[Element and text location data]

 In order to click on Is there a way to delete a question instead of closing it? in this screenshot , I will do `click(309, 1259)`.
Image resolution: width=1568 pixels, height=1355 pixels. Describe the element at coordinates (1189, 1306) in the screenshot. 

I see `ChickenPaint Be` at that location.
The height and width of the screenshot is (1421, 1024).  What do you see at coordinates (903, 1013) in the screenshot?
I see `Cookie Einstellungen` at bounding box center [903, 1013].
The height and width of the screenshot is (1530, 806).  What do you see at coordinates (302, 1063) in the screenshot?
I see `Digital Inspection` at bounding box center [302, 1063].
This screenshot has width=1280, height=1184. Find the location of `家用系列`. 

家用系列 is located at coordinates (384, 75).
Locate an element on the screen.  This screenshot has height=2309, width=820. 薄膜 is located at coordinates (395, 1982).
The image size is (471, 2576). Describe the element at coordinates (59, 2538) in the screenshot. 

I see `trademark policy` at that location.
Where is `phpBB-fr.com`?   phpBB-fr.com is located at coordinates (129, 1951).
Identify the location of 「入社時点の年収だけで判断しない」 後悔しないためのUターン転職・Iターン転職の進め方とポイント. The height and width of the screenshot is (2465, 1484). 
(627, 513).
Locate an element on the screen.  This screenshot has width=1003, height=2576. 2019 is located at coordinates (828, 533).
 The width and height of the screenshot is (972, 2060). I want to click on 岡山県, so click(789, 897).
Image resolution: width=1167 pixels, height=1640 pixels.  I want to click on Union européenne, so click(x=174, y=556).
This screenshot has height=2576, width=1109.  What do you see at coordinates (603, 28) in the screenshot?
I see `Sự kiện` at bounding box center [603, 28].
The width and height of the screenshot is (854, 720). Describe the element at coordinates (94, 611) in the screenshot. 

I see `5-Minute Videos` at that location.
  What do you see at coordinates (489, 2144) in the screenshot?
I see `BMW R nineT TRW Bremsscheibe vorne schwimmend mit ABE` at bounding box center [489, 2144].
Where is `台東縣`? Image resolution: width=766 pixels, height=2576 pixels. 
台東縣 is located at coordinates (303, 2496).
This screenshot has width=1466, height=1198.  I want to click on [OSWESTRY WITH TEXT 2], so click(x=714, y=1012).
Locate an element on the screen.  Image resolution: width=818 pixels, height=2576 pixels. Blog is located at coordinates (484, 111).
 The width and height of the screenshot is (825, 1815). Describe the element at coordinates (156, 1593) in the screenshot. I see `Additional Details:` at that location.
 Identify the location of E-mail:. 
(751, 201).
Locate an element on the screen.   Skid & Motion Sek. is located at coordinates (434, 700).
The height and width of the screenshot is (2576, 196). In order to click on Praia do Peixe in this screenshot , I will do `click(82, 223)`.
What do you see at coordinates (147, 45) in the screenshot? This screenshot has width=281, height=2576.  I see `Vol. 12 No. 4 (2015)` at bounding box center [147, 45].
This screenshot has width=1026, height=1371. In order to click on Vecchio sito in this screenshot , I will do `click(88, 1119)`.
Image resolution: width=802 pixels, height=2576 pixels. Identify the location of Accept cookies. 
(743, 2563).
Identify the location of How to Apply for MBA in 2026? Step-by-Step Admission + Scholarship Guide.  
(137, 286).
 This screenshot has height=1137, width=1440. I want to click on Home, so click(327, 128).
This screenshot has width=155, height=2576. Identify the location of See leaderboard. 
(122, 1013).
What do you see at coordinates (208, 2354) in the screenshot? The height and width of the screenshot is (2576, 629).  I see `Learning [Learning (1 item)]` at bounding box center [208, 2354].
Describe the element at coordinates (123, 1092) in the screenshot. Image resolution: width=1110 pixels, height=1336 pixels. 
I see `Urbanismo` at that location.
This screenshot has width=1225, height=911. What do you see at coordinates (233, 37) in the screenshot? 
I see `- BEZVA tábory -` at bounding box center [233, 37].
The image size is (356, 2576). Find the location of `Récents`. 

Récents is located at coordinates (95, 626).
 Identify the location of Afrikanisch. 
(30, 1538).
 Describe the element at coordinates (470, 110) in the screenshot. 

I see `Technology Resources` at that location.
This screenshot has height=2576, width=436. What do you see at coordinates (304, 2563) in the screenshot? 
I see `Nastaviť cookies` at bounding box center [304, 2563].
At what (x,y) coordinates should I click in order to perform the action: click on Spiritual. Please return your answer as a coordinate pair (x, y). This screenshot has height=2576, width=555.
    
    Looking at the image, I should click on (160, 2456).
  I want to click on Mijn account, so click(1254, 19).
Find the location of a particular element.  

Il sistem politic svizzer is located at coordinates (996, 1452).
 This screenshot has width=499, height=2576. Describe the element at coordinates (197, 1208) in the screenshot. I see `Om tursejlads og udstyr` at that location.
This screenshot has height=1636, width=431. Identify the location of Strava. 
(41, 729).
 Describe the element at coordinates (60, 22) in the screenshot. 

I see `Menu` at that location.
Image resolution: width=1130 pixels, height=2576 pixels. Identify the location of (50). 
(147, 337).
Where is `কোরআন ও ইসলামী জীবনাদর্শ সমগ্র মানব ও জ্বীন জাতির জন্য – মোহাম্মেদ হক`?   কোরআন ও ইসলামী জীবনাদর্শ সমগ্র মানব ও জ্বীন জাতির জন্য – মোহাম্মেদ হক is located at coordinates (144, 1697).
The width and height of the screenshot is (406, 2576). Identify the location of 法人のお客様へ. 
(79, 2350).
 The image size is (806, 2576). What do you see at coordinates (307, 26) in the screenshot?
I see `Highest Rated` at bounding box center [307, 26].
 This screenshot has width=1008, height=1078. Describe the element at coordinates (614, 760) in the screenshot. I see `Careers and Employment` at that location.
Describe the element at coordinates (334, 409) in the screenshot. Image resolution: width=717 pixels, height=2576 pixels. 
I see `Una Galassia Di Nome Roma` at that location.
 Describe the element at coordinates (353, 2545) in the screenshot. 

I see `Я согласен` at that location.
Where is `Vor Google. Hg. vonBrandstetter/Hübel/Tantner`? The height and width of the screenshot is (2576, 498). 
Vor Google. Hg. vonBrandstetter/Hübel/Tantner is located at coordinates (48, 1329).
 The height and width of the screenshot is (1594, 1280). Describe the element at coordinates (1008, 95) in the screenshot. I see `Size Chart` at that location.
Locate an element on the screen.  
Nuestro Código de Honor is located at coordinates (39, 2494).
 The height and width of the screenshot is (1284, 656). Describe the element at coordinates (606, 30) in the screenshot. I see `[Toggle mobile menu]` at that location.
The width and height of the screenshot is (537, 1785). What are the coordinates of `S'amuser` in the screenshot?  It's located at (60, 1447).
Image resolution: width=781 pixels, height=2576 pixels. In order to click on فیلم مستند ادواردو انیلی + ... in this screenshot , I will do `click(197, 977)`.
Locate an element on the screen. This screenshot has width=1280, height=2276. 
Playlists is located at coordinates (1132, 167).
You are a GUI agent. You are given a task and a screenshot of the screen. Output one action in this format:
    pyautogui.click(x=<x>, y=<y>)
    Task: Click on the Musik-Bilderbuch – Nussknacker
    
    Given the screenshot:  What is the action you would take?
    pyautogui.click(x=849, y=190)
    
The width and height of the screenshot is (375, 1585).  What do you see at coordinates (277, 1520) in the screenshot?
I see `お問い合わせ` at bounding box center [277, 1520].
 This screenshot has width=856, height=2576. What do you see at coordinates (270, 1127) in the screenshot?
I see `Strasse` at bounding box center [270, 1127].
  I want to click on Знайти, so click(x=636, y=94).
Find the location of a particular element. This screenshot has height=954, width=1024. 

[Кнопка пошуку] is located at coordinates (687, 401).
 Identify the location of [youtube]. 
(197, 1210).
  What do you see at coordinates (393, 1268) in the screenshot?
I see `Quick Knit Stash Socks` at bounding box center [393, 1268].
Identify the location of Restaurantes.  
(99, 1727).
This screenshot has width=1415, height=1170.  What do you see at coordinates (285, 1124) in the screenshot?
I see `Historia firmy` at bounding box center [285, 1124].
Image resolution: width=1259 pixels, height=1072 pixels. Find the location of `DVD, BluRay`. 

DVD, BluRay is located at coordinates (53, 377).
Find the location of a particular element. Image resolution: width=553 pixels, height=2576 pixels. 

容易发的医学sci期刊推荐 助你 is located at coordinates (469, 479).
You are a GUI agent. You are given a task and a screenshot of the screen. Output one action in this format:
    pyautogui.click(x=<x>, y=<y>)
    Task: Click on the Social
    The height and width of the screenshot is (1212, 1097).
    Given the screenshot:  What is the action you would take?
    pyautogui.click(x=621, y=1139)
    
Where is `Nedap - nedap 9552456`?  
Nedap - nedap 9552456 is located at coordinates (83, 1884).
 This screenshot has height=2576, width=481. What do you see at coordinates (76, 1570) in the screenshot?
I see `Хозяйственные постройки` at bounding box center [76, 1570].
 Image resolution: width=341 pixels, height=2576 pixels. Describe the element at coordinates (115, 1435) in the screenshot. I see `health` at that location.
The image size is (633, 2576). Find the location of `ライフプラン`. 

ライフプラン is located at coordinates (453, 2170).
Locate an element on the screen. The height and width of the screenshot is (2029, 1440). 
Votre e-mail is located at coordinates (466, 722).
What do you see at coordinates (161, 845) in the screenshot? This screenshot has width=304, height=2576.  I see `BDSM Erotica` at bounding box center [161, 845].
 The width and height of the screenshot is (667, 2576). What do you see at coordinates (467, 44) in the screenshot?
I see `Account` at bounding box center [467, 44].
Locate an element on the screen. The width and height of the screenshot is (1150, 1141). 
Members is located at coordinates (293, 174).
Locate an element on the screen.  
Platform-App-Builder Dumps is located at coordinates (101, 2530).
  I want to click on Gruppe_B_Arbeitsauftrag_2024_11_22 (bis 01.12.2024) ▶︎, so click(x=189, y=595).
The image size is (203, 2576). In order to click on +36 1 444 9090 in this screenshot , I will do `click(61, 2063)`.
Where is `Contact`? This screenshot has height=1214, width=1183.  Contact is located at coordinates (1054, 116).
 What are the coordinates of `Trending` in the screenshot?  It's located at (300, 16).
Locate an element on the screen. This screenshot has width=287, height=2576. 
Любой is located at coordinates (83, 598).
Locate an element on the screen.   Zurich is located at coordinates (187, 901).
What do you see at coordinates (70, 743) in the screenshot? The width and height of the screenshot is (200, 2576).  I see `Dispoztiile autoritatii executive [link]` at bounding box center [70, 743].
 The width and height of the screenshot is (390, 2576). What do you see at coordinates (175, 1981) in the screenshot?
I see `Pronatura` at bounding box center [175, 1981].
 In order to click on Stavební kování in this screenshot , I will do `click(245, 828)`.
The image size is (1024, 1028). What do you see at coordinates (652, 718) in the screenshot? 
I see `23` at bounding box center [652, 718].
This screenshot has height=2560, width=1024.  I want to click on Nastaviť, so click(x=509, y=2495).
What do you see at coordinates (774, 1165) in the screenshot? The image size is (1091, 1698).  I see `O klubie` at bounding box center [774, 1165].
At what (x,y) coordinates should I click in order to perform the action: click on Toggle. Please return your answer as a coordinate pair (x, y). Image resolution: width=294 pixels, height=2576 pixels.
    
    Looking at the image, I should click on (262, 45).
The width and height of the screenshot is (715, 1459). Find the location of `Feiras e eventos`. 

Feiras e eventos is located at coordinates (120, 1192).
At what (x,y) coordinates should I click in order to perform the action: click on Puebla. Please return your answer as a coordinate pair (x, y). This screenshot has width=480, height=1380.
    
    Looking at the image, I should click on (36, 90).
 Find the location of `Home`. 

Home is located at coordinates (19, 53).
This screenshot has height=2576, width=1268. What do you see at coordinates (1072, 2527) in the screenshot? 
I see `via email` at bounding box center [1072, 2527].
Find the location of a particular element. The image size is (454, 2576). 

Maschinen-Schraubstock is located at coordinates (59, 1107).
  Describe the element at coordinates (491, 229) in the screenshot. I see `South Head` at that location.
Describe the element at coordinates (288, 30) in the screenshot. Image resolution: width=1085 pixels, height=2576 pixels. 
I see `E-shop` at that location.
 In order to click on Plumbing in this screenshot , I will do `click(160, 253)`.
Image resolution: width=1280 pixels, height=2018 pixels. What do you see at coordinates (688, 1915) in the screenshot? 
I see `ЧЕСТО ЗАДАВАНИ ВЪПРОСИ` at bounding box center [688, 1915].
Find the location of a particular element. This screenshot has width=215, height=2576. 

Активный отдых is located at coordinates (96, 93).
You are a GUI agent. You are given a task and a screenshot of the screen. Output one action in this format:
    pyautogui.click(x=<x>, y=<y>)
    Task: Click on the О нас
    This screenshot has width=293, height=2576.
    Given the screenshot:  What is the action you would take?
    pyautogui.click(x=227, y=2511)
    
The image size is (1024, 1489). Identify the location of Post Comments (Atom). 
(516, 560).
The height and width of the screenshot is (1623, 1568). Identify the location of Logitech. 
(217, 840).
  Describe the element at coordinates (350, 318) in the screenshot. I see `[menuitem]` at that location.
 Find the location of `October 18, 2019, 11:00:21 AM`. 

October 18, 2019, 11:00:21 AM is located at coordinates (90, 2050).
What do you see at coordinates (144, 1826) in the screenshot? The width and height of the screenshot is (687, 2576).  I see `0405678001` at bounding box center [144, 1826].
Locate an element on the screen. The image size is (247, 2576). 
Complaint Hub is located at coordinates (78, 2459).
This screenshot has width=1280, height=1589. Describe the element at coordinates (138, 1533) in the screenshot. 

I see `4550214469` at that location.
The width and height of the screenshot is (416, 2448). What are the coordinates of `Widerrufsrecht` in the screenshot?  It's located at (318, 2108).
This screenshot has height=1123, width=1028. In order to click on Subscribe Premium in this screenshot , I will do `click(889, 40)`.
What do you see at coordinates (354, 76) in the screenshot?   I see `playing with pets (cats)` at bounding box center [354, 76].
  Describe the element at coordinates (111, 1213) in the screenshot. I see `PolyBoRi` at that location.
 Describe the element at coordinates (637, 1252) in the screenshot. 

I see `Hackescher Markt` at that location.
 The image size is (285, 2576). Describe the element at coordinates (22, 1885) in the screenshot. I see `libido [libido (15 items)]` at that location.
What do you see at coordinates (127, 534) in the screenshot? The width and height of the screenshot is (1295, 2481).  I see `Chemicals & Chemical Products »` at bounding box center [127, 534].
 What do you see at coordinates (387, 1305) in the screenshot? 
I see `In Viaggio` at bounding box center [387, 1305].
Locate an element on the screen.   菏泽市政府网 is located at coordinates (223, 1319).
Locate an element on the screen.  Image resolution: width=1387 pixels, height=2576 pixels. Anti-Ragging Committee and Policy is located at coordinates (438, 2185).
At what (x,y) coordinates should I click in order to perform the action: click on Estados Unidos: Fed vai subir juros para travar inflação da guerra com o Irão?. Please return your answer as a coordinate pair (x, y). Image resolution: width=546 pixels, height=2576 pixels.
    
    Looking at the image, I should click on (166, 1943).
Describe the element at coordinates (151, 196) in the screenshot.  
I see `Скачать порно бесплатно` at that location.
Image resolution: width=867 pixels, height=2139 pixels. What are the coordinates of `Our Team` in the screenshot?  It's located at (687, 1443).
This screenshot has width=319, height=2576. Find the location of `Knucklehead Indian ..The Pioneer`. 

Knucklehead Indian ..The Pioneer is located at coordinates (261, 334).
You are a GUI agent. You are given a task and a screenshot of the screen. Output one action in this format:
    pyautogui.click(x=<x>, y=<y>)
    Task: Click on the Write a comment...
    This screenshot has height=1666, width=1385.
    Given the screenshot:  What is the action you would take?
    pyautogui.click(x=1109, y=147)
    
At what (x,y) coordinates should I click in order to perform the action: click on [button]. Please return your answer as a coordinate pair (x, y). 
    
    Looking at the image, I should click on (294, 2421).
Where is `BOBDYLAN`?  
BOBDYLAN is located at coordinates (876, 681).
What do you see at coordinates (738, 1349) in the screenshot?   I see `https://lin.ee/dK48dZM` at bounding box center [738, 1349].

WORK TO BE COMPLETED —
Copy the records word for word, from the line containing "Identify the location of How" through the line containing "What do you see at coordinates (208, 2354)", including both of those lines.

SOLUTION FOR THIS EXERCISE —
Identify the location of How to Apply for MBA in 2026? Step-by-Step Admission + Scholarship Guide.  
(137, 286).
 This screenshot has height=1137, width=1440. I want to click on Home, so click(327, 128).
This screenshot has width=155, height=2576. Identify the location of See leaderboard. 
(122, 1013).
What do you see at coordinates (208, 2354) in the screenshot? The height and width of the screenshot is (2576, 629).  I see `Learning [Learning (1 item)]` at bounding box center [208, 2354].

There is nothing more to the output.